KÜSKÜNLERİ BARIŞTIRMAK
Yüce Rabbimizin kendi dinine isim olarak verdiği İslam kelimesinin bir anlamı da barıştır.
“Sen af yolunu tut, iyiliği emret ve bilgisizlerden yüz çevir ” ayeti ile ifade edilen affetme ve hoşgörü kavramı, İslam dininin temel esaslarından biridir. (A’raf Suresi 7/ 199)
Allah’a teslim olan müminlerin barış içerisinde yaşamaları ve küskünlük gibi davranışlardan da uzak durmaları, islama olan bağlılıklarından gelmektedir. Zira müminlerin İslam etrafında birleşmeleri, ilahi ilkeleri yaşamalarına bağlıdır. Onun için Ayet-i kerimede:
“Müminler ancak kardeştirler. Öyle ise kardeşlerinizin arasını düzeltin Allah’a karşı gelmekten sakının ki size merhamet edilsin buyrulmuştur. (Hucurat Suresi 49/ 10).
Merhamet, şefkat hoşgörü ve barışın yaşanabileceği tek yol, İslam kardeşliği yoludur. Kardeşliğimizi pekiştirip, yüreklerimizi birleştirmek suretiyle iş ve ibadetimizi kolayca yapmamız,sulhu salah içinde yaşamamızla mümkündür.
İnanç bakımından kardeş olan müminler arasındaki anlaşmazlıkların,barışla bitirilmesi, o çevrede bulunan müminler için dini bir sorumluluk sorumluluktur. Bu sorumluluğu her mümin yüreğinde hissetmelidir. Zira bizim dinimiz, bağışlayıcı olmayı, iyi davranışlarda bulunmayı, güzel söz söylemeyi ve barış içerisinde yardımlaşmayı emretmektedir.
Eğer biz mümin isek, bu emri kabul etmek zorundayız. Bir mümin, uçakla kuşlar gibi uçmayı, denizde balıklar gibi yüzmeyi, müzikte bülbüller gibi ötmeyi öğrendiği halde, İslam’ın kardeşliğe verdiği sevgi duygusunu öğrenemedi ise, vay onun haline. Müminler birbirlerine karşı hata yapmış olabilirler. Ama o hatadan dolayı imanından gelen kardeşlik duygusunu asla silemezler. Çünkü o duyguyu müminin kalbine Yüce Rabbimiz yerleştirmiştir.
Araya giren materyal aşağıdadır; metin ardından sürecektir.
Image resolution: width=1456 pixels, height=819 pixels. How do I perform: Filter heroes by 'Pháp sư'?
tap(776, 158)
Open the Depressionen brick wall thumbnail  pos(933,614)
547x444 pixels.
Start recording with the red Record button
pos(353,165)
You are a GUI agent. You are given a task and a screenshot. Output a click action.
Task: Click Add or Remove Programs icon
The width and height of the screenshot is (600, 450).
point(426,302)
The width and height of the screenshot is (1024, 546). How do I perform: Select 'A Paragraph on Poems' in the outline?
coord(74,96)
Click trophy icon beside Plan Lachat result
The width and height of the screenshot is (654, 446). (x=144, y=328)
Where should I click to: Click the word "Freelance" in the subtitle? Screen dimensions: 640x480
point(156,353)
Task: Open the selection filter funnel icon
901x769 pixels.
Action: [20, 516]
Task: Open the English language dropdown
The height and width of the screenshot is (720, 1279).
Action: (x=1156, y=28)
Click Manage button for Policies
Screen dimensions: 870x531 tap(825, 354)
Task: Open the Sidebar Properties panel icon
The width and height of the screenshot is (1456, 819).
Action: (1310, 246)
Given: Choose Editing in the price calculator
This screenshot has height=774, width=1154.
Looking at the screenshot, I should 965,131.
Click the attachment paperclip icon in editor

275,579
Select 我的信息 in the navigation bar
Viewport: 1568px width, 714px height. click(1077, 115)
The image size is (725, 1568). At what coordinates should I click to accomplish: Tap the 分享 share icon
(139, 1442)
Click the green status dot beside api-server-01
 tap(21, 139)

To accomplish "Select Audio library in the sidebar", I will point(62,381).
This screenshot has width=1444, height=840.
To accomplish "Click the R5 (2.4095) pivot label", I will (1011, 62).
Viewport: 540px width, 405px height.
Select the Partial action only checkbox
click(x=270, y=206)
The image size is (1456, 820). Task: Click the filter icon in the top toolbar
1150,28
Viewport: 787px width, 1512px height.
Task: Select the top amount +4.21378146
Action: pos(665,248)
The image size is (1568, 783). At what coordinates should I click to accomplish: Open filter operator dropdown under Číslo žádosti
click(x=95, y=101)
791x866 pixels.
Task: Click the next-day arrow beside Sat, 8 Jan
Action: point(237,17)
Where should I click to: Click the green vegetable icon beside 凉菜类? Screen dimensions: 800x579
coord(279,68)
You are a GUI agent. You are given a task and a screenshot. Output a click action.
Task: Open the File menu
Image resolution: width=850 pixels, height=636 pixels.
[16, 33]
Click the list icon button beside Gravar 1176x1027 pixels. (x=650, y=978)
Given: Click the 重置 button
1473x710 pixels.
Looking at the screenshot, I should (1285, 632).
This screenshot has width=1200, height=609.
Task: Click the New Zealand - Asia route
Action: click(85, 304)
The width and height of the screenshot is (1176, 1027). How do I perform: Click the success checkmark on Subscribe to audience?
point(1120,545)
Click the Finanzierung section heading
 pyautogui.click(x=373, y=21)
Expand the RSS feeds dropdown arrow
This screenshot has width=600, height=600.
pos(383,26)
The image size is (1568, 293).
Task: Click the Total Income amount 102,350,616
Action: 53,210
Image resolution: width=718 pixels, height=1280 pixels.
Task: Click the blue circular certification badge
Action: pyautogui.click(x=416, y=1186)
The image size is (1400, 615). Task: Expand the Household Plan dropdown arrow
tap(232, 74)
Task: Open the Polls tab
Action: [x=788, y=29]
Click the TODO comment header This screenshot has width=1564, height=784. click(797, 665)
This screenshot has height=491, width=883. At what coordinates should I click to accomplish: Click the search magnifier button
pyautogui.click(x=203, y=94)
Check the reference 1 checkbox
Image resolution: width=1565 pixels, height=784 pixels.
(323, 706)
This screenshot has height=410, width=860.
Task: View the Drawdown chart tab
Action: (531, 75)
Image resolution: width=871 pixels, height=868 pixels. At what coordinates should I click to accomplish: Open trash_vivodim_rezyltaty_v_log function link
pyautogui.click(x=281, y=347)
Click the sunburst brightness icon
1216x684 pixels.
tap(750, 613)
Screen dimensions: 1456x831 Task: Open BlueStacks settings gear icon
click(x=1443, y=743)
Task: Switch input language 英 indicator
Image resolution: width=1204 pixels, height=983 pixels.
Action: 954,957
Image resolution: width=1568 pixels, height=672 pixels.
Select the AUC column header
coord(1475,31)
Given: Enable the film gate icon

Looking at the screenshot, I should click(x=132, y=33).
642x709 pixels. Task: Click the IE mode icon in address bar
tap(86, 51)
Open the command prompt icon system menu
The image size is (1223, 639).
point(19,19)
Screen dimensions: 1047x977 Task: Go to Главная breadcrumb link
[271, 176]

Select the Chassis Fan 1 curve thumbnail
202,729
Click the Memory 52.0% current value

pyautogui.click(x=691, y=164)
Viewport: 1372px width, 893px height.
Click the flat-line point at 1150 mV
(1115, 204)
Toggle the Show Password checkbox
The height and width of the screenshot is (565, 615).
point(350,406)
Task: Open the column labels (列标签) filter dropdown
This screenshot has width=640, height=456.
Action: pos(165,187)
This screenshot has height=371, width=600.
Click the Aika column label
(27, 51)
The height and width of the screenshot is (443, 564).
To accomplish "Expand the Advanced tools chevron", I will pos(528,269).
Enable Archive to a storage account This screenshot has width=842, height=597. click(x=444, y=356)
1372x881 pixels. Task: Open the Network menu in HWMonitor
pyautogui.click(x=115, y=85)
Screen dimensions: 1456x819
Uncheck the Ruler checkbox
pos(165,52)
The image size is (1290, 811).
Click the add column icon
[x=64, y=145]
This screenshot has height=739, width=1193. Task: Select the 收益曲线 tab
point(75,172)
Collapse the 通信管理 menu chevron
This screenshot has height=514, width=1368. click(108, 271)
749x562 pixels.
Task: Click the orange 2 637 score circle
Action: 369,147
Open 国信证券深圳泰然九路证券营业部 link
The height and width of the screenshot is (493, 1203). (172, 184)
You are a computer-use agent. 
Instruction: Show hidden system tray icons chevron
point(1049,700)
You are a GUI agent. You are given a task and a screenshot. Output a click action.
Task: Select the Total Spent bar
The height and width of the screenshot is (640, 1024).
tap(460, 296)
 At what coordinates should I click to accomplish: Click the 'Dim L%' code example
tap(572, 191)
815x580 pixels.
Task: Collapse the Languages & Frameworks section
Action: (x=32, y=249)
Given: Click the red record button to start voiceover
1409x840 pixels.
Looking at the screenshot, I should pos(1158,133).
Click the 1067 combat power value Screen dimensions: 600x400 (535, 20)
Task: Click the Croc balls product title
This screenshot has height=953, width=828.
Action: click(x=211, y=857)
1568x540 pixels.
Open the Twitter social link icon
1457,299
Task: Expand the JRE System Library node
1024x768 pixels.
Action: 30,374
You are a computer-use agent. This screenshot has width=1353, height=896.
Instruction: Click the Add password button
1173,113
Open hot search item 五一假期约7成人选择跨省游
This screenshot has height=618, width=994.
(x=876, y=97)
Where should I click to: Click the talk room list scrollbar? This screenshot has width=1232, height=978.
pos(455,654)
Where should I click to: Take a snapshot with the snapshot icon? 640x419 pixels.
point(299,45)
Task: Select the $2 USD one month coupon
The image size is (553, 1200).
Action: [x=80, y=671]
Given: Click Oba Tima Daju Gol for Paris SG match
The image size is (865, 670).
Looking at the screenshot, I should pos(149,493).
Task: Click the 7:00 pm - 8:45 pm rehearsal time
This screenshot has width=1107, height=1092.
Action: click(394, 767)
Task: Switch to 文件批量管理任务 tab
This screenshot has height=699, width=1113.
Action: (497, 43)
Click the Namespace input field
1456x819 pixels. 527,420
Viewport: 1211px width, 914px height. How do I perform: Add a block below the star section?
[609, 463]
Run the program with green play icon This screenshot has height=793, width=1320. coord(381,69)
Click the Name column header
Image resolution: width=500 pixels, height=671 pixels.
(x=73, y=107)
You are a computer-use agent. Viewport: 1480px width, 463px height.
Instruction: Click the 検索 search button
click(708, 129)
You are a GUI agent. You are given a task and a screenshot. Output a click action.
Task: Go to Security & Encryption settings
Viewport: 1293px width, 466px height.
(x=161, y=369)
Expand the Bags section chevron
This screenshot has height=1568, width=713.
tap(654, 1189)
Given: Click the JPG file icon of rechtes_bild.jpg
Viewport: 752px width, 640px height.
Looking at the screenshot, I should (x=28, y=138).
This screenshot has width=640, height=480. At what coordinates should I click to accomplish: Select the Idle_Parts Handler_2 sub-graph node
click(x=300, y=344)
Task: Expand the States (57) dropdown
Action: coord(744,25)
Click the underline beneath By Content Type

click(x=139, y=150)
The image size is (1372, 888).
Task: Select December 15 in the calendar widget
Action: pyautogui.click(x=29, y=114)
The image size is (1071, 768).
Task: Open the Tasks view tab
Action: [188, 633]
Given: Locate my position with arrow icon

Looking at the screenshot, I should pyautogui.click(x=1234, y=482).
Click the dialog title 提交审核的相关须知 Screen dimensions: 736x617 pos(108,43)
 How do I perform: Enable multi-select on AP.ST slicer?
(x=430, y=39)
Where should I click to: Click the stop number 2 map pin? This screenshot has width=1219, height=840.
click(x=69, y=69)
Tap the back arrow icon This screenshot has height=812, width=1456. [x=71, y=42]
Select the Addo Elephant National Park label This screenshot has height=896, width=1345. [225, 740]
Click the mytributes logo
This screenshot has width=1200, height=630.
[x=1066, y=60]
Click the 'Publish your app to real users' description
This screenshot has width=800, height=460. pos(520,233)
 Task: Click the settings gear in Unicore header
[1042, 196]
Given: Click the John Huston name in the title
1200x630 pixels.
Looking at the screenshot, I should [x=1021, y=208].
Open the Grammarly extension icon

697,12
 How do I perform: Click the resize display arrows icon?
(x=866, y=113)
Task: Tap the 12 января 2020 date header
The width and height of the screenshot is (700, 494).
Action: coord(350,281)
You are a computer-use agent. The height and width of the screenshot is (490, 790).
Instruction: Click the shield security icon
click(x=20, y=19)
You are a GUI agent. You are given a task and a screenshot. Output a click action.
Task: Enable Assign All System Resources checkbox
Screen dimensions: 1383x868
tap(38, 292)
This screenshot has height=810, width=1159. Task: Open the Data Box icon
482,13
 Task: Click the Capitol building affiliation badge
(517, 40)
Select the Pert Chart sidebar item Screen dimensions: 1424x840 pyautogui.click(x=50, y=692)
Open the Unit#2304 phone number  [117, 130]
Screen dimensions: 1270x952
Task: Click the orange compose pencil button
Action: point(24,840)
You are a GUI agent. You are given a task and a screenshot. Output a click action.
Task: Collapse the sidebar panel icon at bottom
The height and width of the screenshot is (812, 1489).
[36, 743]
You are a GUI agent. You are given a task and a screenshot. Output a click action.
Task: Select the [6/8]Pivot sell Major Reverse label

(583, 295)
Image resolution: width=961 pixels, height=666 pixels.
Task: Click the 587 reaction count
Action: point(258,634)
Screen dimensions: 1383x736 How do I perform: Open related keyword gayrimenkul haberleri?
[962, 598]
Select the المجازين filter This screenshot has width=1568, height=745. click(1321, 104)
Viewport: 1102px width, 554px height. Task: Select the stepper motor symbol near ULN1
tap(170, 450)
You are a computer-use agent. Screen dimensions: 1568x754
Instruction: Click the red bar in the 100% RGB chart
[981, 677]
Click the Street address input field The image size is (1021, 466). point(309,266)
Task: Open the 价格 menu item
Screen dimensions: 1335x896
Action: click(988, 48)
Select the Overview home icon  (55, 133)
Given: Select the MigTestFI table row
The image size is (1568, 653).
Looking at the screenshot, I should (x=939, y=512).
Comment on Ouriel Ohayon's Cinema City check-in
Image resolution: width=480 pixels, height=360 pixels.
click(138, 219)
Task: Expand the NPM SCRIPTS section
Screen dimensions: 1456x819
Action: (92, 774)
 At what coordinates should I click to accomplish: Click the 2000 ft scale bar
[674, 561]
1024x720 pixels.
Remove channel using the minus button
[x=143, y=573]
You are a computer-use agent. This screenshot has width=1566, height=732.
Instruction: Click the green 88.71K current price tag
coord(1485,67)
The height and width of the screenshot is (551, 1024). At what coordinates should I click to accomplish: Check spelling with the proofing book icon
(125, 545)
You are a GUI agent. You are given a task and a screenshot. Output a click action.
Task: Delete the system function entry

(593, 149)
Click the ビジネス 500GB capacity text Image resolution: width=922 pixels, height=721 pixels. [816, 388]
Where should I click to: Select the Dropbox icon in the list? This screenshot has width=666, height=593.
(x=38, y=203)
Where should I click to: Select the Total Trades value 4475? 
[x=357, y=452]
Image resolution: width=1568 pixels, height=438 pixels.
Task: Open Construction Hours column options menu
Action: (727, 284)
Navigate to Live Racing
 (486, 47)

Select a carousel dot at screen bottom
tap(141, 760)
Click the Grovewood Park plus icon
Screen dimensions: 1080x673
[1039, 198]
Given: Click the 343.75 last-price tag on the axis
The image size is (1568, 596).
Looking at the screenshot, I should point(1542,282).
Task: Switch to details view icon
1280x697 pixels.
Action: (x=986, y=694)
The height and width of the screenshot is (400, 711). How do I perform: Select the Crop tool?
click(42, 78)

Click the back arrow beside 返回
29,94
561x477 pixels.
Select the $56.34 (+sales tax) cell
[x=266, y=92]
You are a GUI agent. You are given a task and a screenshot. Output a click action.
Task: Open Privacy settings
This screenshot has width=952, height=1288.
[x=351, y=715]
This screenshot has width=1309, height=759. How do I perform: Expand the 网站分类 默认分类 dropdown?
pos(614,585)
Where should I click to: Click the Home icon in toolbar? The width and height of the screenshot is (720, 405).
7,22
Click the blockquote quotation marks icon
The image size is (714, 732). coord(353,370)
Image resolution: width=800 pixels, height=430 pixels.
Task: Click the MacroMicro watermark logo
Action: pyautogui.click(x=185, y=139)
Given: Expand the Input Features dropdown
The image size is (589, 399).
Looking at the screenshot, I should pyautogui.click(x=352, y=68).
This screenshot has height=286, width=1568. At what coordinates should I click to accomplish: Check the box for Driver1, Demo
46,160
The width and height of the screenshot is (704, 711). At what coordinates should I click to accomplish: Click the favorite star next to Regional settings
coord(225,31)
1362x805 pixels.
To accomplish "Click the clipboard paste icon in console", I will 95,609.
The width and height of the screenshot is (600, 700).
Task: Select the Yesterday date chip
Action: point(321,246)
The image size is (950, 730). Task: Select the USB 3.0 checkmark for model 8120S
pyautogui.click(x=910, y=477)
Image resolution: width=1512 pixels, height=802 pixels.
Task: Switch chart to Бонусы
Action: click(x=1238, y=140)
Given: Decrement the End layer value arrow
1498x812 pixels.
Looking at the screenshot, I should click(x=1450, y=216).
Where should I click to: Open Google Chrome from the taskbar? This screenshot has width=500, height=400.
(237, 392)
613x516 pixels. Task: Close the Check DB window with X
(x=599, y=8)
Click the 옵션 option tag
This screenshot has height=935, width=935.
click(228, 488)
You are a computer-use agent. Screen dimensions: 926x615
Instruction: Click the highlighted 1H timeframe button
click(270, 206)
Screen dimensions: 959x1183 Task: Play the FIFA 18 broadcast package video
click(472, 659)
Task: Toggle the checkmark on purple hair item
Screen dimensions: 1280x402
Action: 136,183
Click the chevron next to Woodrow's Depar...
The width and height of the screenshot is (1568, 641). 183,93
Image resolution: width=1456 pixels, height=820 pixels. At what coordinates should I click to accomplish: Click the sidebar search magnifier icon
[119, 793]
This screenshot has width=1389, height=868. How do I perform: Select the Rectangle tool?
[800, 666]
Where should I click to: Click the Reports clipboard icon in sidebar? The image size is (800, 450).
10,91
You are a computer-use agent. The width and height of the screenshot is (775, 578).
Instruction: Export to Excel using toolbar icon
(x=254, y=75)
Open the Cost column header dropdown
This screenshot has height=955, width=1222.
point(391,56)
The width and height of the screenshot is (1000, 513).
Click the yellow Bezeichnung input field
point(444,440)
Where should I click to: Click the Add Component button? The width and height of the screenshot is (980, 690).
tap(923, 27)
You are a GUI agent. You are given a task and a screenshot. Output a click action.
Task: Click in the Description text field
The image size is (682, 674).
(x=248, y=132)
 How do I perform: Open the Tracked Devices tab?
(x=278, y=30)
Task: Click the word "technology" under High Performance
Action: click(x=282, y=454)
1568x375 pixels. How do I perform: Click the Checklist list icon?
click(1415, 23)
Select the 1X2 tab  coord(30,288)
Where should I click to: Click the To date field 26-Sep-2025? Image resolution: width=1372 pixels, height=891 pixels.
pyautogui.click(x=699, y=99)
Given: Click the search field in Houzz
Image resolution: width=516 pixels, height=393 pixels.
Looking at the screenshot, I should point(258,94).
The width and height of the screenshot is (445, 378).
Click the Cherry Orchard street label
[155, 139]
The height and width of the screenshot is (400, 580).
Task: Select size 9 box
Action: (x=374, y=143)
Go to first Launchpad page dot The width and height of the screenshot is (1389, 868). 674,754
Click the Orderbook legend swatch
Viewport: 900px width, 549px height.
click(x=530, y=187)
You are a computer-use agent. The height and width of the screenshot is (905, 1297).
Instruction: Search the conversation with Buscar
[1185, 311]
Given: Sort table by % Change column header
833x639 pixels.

Onun için barış duygusu, kalpte verilen hükümlerin en güzelidir.
Sevgili peygamberimiz hadis-i şeriflerinde:
“Kin gütmeyin birbirinize haset etmeyin küsüp sırt çevirmeyin. Ey Allah’ın kulları kardeş olun! Bir Müslüman’ın din kardeşiyle üç günden fazla dargın durması helal değildir. Birbiriyle küsenler içinde en hayırlı olan, ilk defa selam verip barışandır.” Buyurmuştur. (Buhari edeb Müslim Bir, Tirmizi Bir)
Bunun devamı olan hadis-i şerifte ise,
“Küskünlerden biri selam verir, diğeride selamı alırsa, barışmanın sevabını birlikte kazanırlar. Almazsa günahı (almayana) yüklenir, selam veren günahtan kurtulur” buyrulmuştur. (Ebu Davud Edep)
Küskünlerin barışması, İslam kardeşliğine, kaynaşmaya, yardımlaşmaya, muhabbet ve sevgiye vesile olacaktır. Kin ve düşmanlık ise, insanları cehenneme doğru sürükleyen çirkin yoldan başka bir şey değildir. Onun için Müminler birbirleriyle iyi geçinir, kimseye sıkıntı verecek davranışta bulunmaz, kalb kırmaz gönül incitmez, başkalarından gelecek eziyetlere de sabırla katlanırlar.